Âventiure heißt Abenteuer, sie ist wichtiger Bestandteil hochmittelalterlicher Erzählungen, besonders in jenen rund um den sagenumwobenen König Artus und dessen Ritter der Tafelrunde. Wer ein Ritter sein will, muss sich erst einmal als würdig erweisen. So auch Gawain, der junge Held aus David Lowerys Film The Green Knight. Basierend auf der überlieferten Geschichte Gawain and the Green Knight sehen wir hier Dev Patel als Gawain, der ganz selbstsicher und allzu voreilig die Herausforderung des mysteriösen, titelgebenden Grünen Ritters, einem übernatürlichen Recken irgendwo zwischen Mensch und Naturwesen, annimmt und ihm gegenübertritt. Gawain bezwingt ihn durch Enthauptung, doch prompt steht der Fremde wieder auf den Beinen und fordert seinerseits den tödlichen Hieb ein. Gawain soll sich nach Ablauf eines vollen Jahres seinem Schicksal stellen und den Kopf verlieren…
Damit ist der Grundstein für die Erzählung gelegt, auf welchem Lowery seine Ritterreise aufbaut. Anstatt aber dem alles entscheidenden Ereignis entgegenzueilen, nimmt sich Lowery Zeit, diesen Gawain auf die fantastische Reise zu schicken, und er versteht es, den Zuschauer in das Geschehen einzubinden, dessen Ausgangssituation überaus einfach ist, ja sogar sein muss, damit das Publikum den roten Faden der Geschichte nicht verliert. Es ist denn auch weniger eine wendungsreiche Handlung, die die Sogwirkung von The Green Knight ausmacht, als vielmehr die sehr ästhetischen Bilder. Nahezu traumwandlerisch bewegt sich dieser Gawain durch Landschaften, dessen Stimmungsfelder sich nicht mehr rein über den Intellekt fassen lassen und eine Bereitschaft des Zuschauers verlangen, sich auf diese Reise einzulassen.

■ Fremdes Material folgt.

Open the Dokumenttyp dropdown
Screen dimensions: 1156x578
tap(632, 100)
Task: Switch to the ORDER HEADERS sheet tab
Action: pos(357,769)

Im Allgemeinen sind es ereignislose und konsequenzfreie Episoden, die die Erzählung strukturieren, die freilich mit präzise arrangierten Dekors sowie mit prägnanter Farb- und Lichtsetzung angereichert werden. In seinen stärksten Momenten wirkt The Green Knight daher rein über den filmischen Sinneseindruck. Wenn das narrative Getriebe außer Kraft gesetzt ist und Bild und Ton unmittelbar auf den Zuschauer eindringen können, entfaltet der Film seine Spannung, weil er zuweilen die Grenze zwischen Traum und Wirklichkeit verwischt – die Bedeutung einer Rittermär wird hier ganz eng gedacht. In alledem ist Dev Patels Gawain denn auch kein strahlender Held, sondern ein unentschiedener, wankender, der mehr von den romantischen Erwartungen der edlen Damen (in eine Doppelrolle: Alicia Vikander) getrieben wird, als von dem eigenen Ehrgefühl. Die Erwartungen an und die Vorstellungen vom Rittertum umtreiben diesen Gawain und so unternimmt The Green Knight gleichsam den Versuch einer Introspektion des Wesens dieses Helden, das er über die traumhaften, halluzinatorisch überhöhten Bilder nach außen kehrt. Warten auf das Ereignis – das ist der Kern von Lowerys vierter Regiearbeit (nach Pete’s Dragon; A Ghost Story und zuletzt The Old Man & the Gun), die zwar rein oberflächlich betrachtet die Genremerkmale des Ritterfilms als Abenteuerfilm erfüllt, sie jedoch durch die Aushebelung der erzählerischen Kausalitätsprinzipien zugunsten einer offenen Narration unterläuft und sie folglich mehr den freien Interpretationsmöglichkeiten des Publikums ausliefert.
Es versteht sich daher beinahe von selbst, dass The Green Knight ebenso viel Begeisterung wie Frustration hervorzurufen vermag und sein Publikum mitunter spalten wird. Es besteht freilich Grund zur Annahme – ohne dabei den fieberhaften und überbordenden Bilderreigen von David Lowery und seinem Kameramann Andrew Droz Palermo sowie seiner Produktionsdesignerin Jade Healy, in Abrede stellen zu wollen – dass diese willentlichen Entscheidungen weniger Ausdruck einer persönlichen und eigenständigen Regievision sind, als mitunter den kreativen Ausrichtungen des Filmstudios A24 entsprechen, die sich mit Filmen wie Hereditary (2018) The Lighthouse (2019) oder Midsommar (2019) einen Namen gemacht haben mit ambitionierten Projekten, die sich am Band zwischen Genrekonventionen und -innovationen versuchen.